→ EXERCISE DESCRIPTION
Word for word, reproduce each entry.

(PROVIDED INFORMATION Opens)

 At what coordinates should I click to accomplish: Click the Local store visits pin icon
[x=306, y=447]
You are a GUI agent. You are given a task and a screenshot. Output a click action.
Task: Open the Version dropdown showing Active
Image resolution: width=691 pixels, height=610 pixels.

(PROVIDED INFORMATION Closes)

→ WRITTEN SOLUTION
 At what coordinates should I click to accomplish: Click the Local store visits pin icon
[x=306, y=447]
You are a GUI agent. You are given a task and a screenshot. Output a click action.
Task: Open the Version dropdown showing Active
Image resolution: width=691 pixels, height=610 pixels.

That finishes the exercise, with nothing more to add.